Asiento, mirando hacia el suelo, sintiéndome más vulnerable de lo que esperaba.

—Mi hermano mayor... se fue cuando yo era pequeña. Una noche simplemente decidió que no quería estar más en casa. Se marchó, y desde entonces no sé nada de él.

—¿Nada? —Dante rompe su postura casual, descruzando los brazos. Su voz suena más baja, como si no quisiera romper la frágil burbuja que acabo de crear.

—Solo las postales. —Me encojo de hombros, intentando restarle importancia, aunque siento el nudo en mi garganta apretarse—. Siempre llegan sin remitente, sin una dirección donde buscarlo. Solo unas pocas palabras para decir que está bien... pero nunca suficiente para que yo lo esté. Casi siempre son para felicitarnos por nuestros cumpleaños, a nuestros padres y a mí.

Dante no responde de inmediato, y cuando lo miro de reojo, noto la tensión en su mandíbula. Su silencio dice más de lo que cualquiera de sus palabras podría decirme.

—Y estos guantes que encontré en el bosque... creo que eran suyos. —Muevo las manos hacia los bolsillos en los que los guardé, como si necesitara algo a lo que aferrarme—. Me hace pensar que, tal vez, estuvo allí en algún momento.

—¿Crees que te dejó algo para que lo encontraras? —Su pregunta es simple, pero hay un matiz en su tono que me hace pensar que está hablando más consigo mismo que conmigo.

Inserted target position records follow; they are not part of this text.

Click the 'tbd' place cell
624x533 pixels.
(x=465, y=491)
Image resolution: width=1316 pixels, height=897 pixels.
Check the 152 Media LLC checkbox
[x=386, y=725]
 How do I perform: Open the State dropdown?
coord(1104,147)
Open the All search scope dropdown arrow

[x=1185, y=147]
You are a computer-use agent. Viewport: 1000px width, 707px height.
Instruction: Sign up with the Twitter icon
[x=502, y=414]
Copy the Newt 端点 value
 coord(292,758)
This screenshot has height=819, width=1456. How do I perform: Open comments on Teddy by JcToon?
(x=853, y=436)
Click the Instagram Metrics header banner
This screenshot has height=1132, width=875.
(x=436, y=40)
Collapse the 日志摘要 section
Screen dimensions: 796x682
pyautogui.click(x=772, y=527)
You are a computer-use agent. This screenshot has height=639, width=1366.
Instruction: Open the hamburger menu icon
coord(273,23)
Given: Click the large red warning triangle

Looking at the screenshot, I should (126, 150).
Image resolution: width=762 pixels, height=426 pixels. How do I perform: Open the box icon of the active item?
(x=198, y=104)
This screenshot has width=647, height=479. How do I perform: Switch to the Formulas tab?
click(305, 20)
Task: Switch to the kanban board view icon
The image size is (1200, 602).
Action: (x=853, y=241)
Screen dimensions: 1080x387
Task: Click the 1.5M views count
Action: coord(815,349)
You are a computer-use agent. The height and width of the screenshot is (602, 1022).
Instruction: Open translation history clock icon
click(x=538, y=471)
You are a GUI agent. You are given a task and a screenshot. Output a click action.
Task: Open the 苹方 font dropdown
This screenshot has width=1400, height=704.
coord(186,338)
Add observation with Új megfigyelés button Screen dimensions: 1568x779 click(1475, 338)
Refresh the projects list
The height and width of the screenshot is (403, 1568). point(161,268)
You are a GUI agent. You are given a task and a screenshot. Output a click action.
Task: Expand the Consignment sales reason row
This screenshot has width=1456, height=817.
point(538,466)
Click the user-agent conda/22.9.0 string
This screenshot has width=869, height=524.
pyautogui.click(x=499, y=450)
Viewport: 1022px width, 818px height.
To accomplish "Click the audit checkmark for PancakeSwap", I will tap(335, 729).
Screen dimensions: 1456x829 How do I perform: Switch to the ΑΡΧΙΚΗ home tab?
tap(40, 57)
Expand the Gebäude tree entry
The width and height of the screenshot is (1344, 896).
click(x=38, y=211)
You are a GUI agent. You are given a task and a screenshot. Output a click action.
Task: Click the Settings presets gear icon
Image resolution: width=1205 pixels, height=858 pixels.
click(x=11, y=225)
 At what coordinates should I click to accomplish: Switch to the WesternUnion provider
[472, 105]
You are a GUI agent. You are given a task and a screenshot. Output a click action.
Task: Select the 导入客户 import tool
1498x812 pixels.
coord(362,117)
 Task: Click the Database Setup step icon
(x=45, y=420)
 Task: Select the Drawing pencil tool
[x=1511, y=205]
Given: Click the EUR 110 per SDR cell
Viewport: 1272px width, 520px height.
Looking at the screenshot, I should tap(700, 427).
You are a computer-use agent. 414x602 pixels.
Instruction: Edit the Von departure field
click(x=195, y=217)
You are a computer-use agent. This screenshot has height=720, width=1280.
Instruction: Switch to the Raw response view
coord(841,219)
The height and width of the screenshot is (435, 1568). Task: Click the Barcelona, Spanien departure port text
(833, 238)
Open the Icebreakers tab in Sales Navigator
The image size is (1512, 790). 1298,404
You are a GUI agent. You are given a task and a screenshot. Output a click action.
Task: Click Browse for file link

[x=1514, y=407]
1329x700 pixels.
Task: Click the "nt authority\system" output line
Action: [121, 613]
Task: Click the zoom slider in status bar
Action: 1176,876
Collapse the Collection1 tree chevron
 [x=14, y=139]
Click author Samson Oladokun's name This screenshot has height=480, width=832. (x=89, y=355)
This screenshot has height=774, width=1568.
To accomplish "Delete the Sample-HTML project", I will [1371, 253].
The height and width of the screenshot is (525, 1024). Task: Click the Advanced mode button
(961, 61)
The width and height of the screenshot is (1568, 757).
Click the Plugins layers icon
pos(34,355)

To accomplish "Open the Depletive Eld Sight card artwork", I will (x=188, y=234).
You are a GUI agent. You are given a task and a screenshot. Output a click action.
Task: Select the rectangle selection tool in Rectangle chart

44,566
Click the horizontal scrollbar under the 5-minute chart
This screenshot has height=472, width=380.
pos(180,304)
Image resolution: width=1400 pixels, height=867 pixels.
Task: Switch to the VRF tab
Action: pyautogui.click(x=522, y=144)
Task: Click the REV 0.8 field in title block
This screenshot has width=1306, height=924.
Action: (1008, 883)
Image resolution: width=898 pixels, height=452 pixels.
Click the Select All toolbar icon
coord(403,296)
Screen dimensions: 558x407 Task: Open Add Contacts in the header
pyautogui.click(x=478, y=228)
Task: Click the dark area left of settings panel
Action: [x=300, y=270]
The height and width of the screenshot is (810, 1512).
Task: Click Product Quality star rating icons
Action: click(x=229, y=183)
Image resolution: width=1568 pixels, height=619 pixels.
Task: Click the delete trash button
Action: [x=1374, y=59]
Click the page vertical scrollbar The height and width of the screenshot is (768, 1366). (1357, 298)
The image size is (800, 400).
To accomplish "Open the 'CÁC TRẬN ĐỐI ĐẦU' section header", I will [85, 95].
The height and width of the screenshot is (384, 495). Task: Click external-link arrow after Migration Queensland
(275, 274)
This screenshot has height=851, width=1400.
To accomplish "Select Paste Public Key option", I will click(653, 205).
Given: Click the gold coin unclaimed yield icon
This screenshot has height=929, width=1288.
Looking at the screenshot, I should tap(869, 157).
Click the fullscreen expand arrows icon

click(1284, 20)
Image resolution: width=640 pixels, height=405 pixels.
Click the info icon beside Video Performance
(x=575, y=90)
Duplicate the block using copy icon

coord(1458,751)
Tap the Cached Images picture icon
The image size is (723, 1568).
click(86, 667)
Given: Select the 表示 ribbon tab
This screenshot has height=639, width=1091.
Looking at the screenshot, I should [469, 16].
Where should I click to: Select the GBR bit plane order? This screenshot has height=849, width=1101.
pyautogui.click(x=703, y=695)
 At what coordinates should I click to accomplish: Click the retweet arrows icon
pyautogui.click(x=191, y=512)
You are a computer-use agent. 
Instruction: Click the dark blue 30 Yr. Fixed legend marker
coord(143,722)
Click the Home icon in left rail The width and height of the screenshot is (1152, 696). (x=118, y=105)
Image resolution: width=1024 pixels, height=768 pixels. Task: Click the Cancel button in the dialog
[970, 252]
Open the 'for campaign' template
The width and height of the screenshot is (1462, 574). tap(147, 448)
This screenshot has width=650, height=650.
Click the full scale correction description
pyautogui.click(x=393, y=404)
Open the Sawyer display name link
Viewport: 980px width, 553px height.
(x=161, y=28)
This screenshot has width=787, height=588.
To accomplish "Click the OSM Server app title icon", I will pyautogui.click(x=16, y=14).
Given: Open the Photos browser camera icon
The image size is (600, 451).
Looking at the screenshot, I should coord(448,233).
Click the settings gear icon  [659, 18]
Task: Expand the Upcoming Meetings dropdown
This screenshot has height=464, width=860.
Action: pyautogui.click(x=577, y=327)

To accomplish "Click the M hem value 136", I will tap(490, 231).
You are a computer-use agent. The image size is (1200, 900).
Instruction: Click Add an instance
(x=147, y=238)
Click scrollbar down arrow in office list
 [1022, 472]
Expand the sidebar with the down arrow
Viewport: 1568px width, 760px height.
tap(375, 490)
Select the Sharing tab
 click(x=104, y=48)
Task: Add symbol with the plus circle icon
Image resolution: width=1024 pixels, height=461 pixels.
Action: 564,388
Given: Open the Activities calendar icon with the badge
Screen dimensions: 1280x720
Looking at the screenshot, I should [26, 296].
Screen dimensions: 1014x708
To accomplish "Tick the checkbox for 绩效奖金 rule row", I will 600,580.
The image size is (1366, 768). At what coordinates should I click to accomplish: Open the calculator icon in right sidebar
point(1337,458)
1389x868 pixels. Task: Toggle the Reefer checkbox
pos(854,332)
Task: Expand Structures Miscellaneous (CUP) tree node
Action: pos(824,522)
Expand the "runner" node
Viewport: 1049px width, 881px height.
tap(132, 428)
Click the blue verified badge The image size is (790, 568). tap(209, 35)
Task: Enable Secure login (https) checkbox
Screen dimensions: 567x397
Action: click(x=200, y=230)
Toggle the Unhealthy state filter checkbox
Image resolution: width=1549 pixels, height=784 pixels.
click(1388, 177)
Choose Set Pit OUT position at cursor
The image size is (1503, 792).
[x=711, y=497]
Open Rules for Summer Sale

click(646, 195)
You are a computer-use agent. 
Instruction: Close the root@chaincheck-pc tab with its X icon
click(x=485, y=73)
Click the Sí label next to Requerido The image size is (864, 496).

—No lo sé. —Suspiro, dejando caer los hombros. El peso de todos estos pensamientos me resulta abrumador—. Pero quiero creer que sí. Quiero creer que todavía hay algo que me conecta con él.

Dante asiente, pero no me mira. Sus ojos están fijos en el suelo.

—Es curioso. —Finalmente rompe el silencio, con una media sonrisa que no llega a sus ojos—. A veces nos vamos para buscar algo, pero terminamos dejando atrás lo que realmente importa.

—¿Hablas de alguien en particular? —le pregunto, observándolo con cuidado.

Él se gira hacia mí, y por un momento pienso que va a decir algo, pero simplemente niega con la cabeza, su sonrisa volviéndose más ligera.

—Solo digo cosas. No me hagas caso.

Quiero insistir, pero algo en su mirada me detiene. Decido guardar silencio, dejando que el momento pase. Dante se levanta del banco y me mira, extendiendo una mano para ayudarme a levantarme también.

—Vamos, encanto. Es tarde.

Tomo su mano, y aunque su agarre es firme, hay una suavidad en él que no esperaba.